Channeling the darkest moments of her life, Savohna pushed on and from it created beauty and art. We talked about everything and then some from creative choices to those moments of darkness.
Kendra: ‘A Dark Prelude’ was born from some not-so-pleasant times in your life. Did recording this album in some way feel therapeutic?
Savohna: Recording “A Dark Prelude” was tough because when I first started it, I was going through a tough breakup. I was recording other music at the time, but couldn’t let go of the story that a dark prelude inspired. But recording it helped me heal. Not only from that break up, but other trauma in my past as well. Creating those songs not only let me express how I felt but process it as well. So yes, it was very therapeutic.
Kendra: Has music always been the thing you lean on during hard times?
Savohna: I have always leaned on music. Sometimes it felt like music was all I had. Music is my escape. It’s how I grow and learn, and process life and the world around me. I feel like I am music. It’s who I am, and I swear my heartbeat swings.
Kendra: Something that I couldn’t help but notice was that every song but one on ‘A Dark Prelude’ had a one-word title. Was that by accident or a creative choice?
Savohna: I went through this phase where I only titled my songs one word. I wanted it to be my thing lol, that’s why every song on ‘A Dark Prelude is one word. Part of me wanted to capture the emotion and/or the theme of the song, that another part of me was just being a cool kid.
Kendra: I’m a big fan of the ‘Drag Race’ realm and have noticed a lot of the queens are utilizing jewelry in their merch, and that’s something you’re doing as well. What prompted that merch idea, and are there any plans in the back of your head to start a jewelry line in the future?
Savohna: I chose to add jewelry to my merch collection because I’m a big fan of the idea of “lifestyle merch.” I like to think of these necklaces as amulets, a constant reminder to stay cool and breathe.
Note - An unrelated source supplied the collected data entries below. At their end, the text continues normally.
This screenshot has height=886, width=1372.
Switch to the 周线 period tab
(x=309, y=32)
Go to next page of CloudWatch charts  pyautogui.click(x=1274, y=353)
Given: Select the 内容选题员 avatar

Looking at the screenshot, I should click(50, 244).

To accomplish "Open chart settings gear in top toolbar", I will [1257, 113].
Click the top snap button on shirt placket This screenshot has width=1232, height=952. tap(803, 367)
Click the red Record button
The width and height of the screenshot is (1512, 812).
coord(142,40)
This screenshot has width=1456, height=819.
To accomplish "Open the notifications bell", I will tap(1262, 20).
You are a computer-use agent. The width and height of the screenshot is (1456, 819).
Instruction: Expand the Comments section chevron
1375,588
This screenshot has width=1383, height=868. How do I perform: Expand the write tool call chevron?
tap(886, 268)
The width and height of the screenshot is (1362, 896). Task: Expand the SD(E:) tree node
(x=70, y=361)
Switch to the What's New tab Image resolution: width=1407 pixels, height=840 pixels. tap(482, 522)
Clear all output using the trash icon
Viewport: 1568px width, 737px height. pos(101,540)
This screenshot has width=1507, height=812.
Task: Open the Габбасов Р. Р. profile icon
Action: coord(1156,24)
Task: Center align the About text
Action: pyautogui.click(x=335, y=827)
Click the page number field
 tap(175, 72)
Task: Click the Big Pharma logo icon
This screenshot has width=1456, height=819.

Life gets so crazy, sometimes it’s helpful to have something physical you can touch to get you out of your head, that has a little reminder on it. It brings you back to the present, and it’s really good for anxiety.
Kendra: Posting about your music is one thing, but you also use your platform to share your thoughts and emotions about the ongoing racial inequalities in America. How do you feel the Black Lives Matter Movement has impacted the way artists, especially Black artists, have approached their craft in recent years?
Savohna: I feel like Black Lives Matter has been an ongoing movement in America (and this world) for the past 600 years, although it hasn’t always been coined ‘BLM.’ I feel that as a Black artist, I don’t just represent my clique or my subgroups, I also represent my people. And it’s important to use my voice in every sense of the word, to advocate for me and my people. My music and everything I do comes from Black Culture, both here in America and in Jamaica. So I just can’t take, and not give anything back. Even if what I’m giving is awareness, I still have to represent and give.
Kendra: It’s getting a little easier with the vaccine rollouts, but it’s still kind of hard to have a definite answer when it comes to future plans given the current state of everything, but as far as what you can control when it comes to your career and creativity – what do you have planned in the coming months for yourself?
Savohna: The pandemic has shifted the whole industry. I see a lot of artists moving towards virtual performances, and I’ve done a few as well on FB live. Right now I’m working on new music, and looking for new ways to let my fans in on my creative process. I see myself having more live performances and more behind-the-scenes videos/photos. No one knows how long this thing will last, so right now I’m focused on making new music and connecting with my fans in new and more meaningful ways online.